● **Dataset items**
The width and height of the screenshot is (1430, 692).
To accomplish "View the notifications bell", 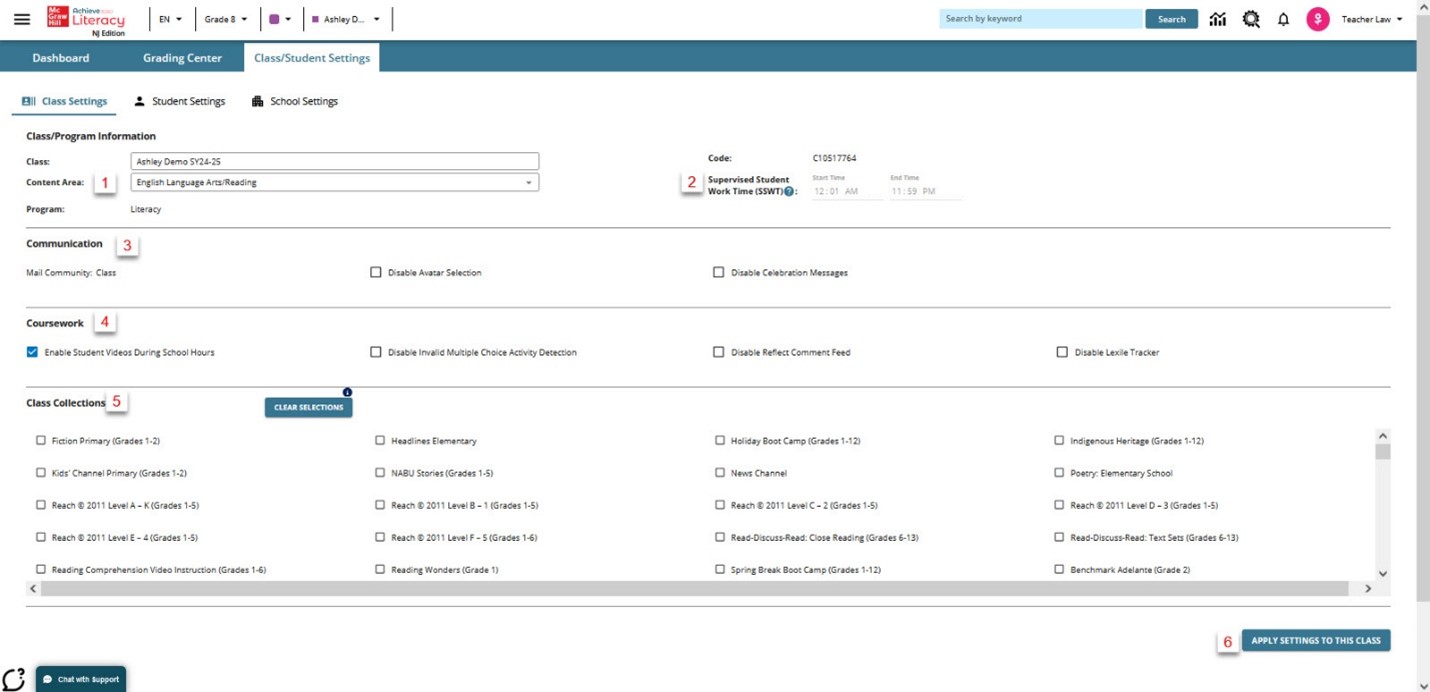I will coord(1284,18).
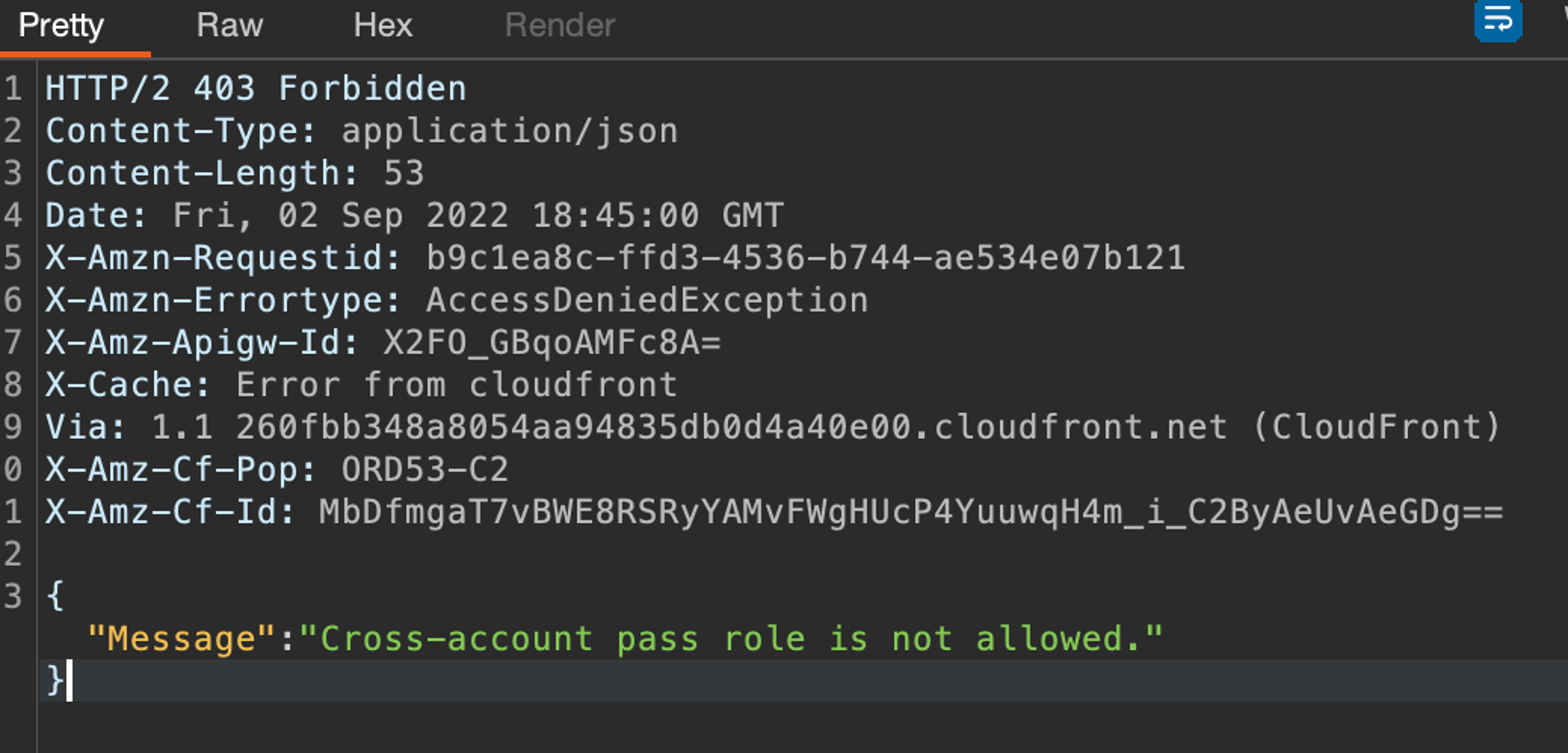The image size is (1568, 753).
Task: Open the Render tab
Action: pos(559,25)
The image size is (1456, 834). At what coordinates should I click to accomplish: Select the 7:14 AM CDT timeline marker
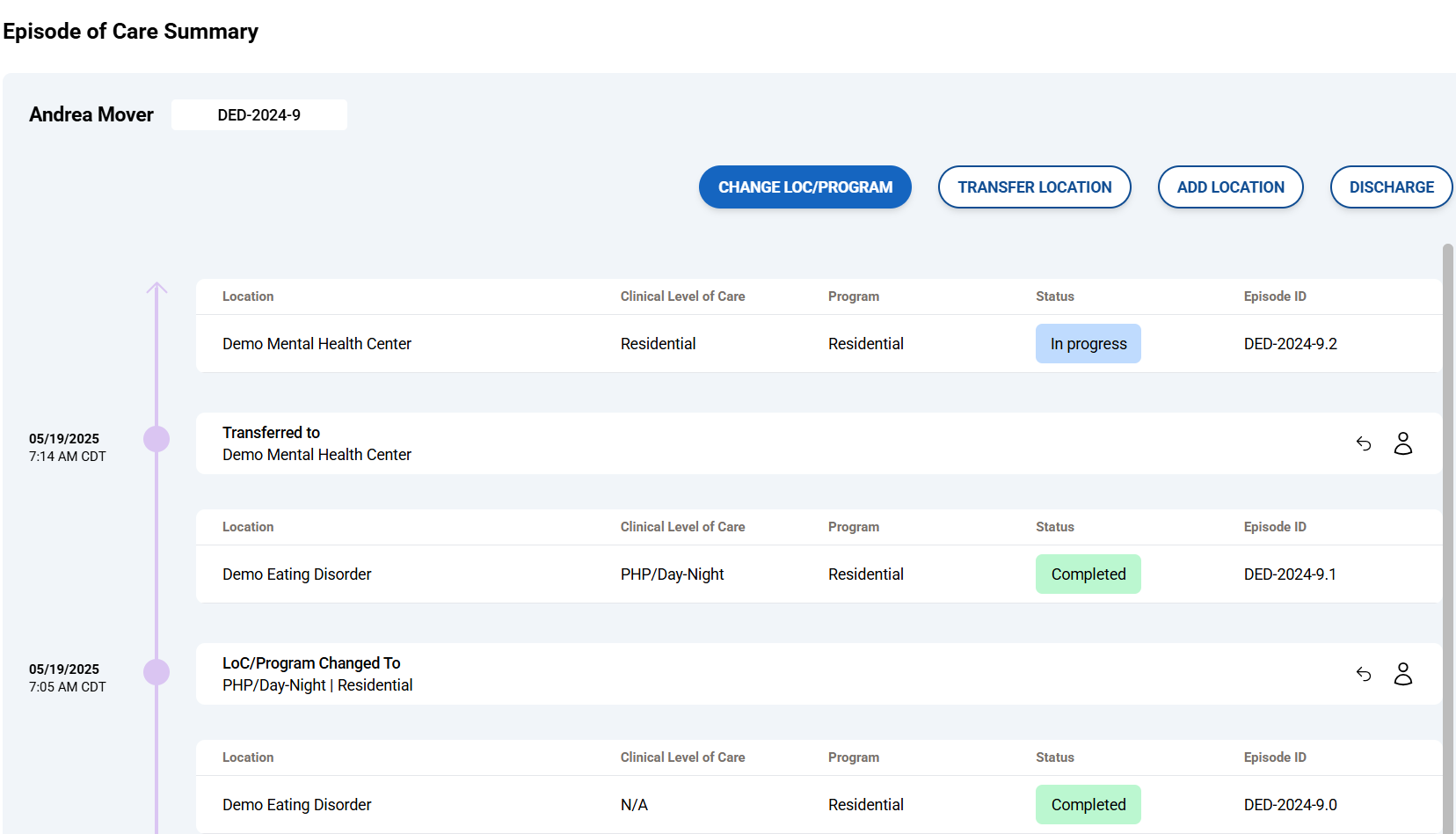point(157,439)
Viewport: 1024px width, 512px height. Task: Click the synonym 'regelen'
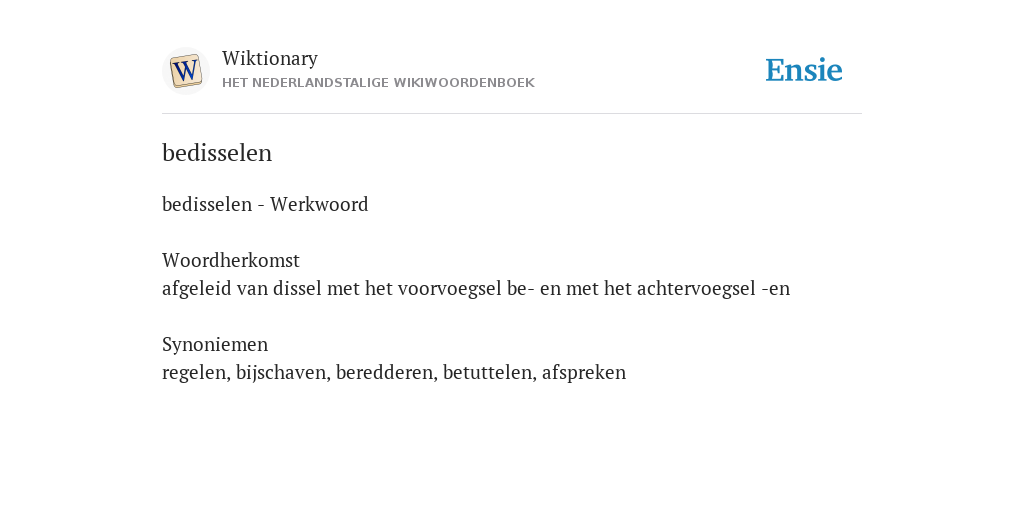click(x=194, y=372)
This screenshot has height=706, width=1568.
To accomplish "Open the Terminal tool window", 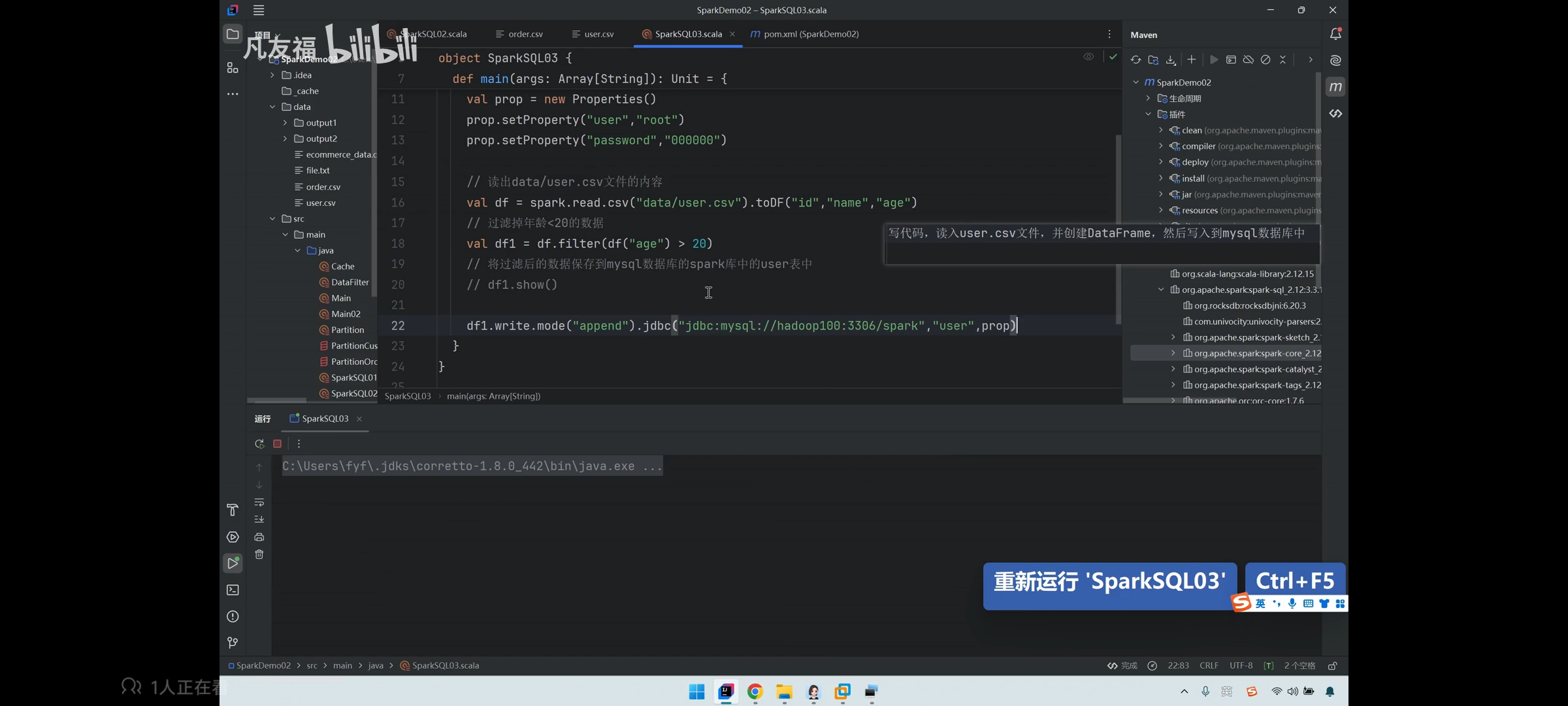I will [233, 590].
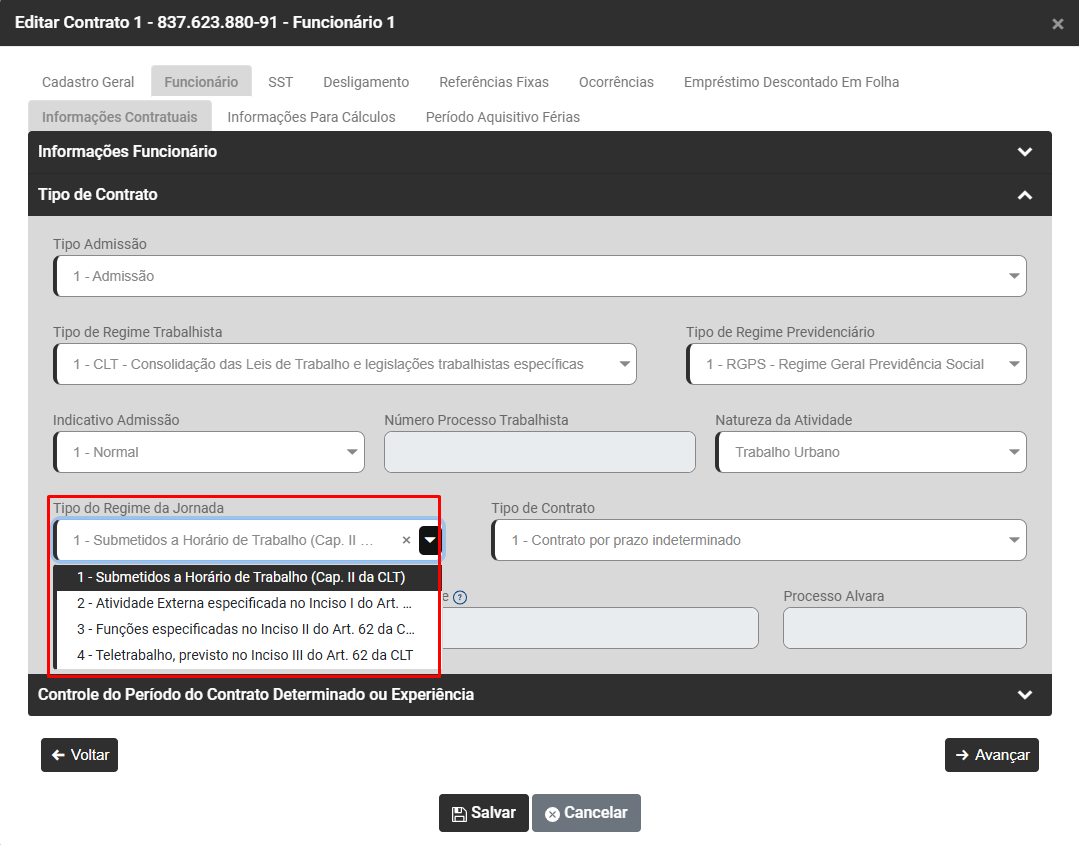Expand Controle do Período do Contrato section

point(1024,694)
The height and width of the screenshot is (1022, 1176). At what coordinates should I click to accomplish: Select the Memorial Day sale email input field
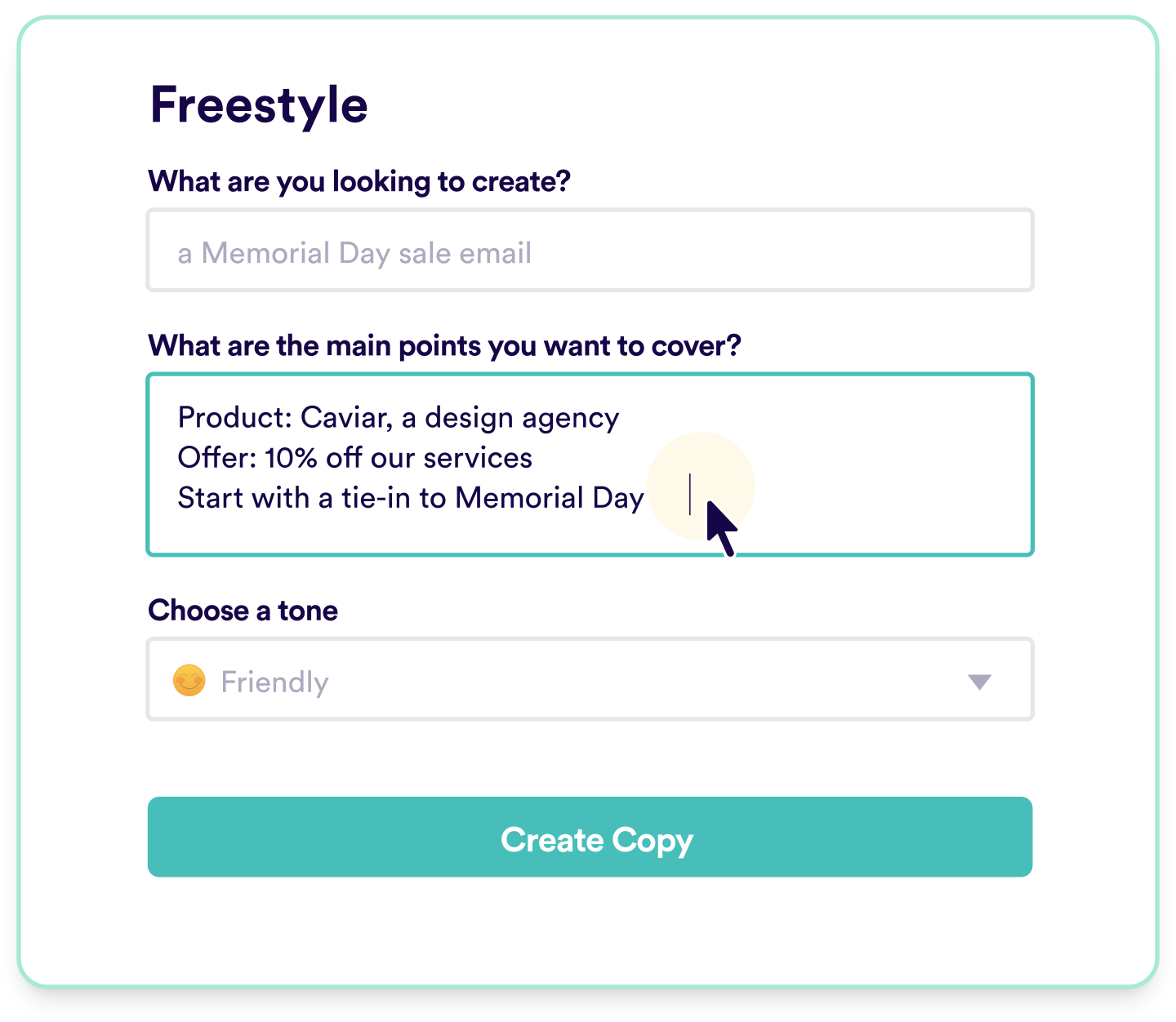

● **PROBLEM REQUIREMENTS**
Gather every line from the rows above that contains the word "screenshot", and copy each one out in full.

● **EXERCISE RESULT**
The width and height of the screenshot is (1430, 692).
This screenshot has height=706, width=1568.
The height and width of the screenshot is (1022, 1176). At what coordinates should I click to accomplish: Select the Memorial Day sale email input field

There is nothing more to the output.